The BNP’s commitment to liberal democracy is admirable particularly because it has not lost its commitment even when it has lost all major elections at the national and local levels under the incumbent Election Commission. The Bangladesh Nationalist Party, while committing itself so wholeheartedly to liberal democracy, has, however, failed to realise that it takes two to tango and play liberal democracy in national politics. The party’s commitment to liberal democracy with the ruling party being unwilling to tango and without a fallback strategy has, in fact, weakened it as an opposition political party and rendered it impotent to fight for the rights of the people.
The BNP’s commitment to liberal democracy has demoralised its grass roots and millions across the country who want democracy in the spirit of 1971 for which an active opposition is indispensable. Many at the grass roots are seriously questioning the BNP’s misplaced confidence in liberal democracy. Many believe that the party is taking shelter under liberal democracy for its timidity. Many others believe that something even worse maybe motivating the BNP to take shelter under liberal democracy.
Dhaka city corporation elections have, thus, very little to offer in terms of hope and expectations that voters have in democratic elections. The winners of the two mayoral positions and the important ones among the 129 councillors (54 in Dhaka’s north and 75 in the south) have no doubt been decided by the Election Commission already. Four ward councillors have already been elected uncontested and all went to the ruling party. Perhaps, the Election Commission with the green signal of the ruling party may allow a few non-ruling party candidates to get elected as ward councillors to fool the citizens of Dhaka.

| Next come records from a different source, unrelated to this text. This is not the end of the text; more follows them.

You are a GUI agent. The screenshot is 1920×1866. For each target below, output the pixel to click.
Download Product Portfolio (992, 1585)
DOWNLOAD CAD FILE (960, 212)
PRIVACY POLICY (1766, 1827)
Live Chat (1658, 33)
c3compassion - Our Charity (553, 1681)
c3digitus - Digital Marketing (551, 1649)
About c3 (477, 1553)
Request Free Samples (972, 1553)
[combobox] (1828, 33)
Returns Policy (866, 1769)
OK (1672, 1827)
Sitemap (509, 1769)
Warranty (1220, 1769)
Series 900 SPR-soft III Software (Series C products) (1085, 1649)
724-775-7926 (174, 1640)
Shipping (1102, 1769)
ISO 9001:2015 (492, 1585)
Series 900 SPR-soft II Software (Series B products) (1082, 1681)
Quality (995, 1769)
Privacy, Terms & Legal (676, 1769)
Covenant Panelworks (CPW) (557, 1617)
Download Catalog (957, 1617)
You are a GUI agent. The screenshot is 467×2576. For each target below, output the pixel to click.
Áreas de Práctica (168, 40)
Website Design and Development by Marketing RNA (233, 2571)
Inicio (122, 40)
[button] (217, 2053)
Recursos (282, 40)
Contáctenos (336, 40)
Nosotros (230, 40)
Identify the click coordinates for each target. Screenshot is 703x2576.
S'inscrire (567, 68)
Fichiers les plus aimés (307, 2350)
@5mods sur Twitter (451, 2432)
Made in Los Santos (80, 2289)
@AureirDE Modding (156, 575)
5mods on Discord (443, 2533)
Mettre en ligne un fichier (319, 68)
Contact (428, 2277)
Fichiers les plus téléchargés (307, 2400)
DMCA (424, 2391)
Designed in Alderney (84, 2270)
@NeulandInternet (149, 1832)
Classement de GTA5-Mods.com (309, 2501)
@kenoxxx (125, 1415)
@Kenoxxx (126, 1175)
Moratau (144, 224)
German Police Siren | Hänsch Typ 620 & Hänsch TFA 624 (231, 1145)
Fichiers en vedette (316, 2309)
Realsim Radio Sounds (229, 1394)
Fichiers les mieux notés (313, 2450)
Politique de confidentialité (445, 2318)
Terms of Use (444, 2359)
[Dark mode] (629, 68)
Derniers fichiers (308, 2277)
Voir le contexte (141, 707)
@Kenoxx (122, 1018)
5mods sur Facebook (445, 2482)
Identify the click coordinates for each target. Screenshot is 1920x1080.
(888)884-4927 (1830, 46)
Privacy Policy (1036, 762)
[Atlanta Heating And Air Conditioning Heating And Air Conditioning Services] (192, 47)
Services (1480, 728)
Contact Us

Dhaka city is not one to make its residents proud. It has in the past few years figured consistently near the top as one of the most unliveable cities in the world. In an era when the environment is a primary concern of everyone around the world, Dhaka’s air quality is one of the worst in comparison to other cities in the world. The traffic congestion in the city and road accidents add to making the city one where its residents live because they perhaps have no other alternative. It would, therefore, only suit Dhaka’s ill-gotten reputation when the world finds that come January 30, Dhaka will have mayoral elections where the winners will have been known before the elections are held.
The greater Dhaka city has a population of 18 million who have a proud history of standing up against those who had made attempts in the past to take away their rights. In 1971, they had refused to surrender in the face of inhuman atrocities of the Pakistan army. It is, therefore, a pity that the people of the same city are now watching meekly without the courage to do anything as the Election Commission gets ready to take away their vote once again the same way it had during the December 30, 2019 elections.
M Serajul Islam is a former career ambassador.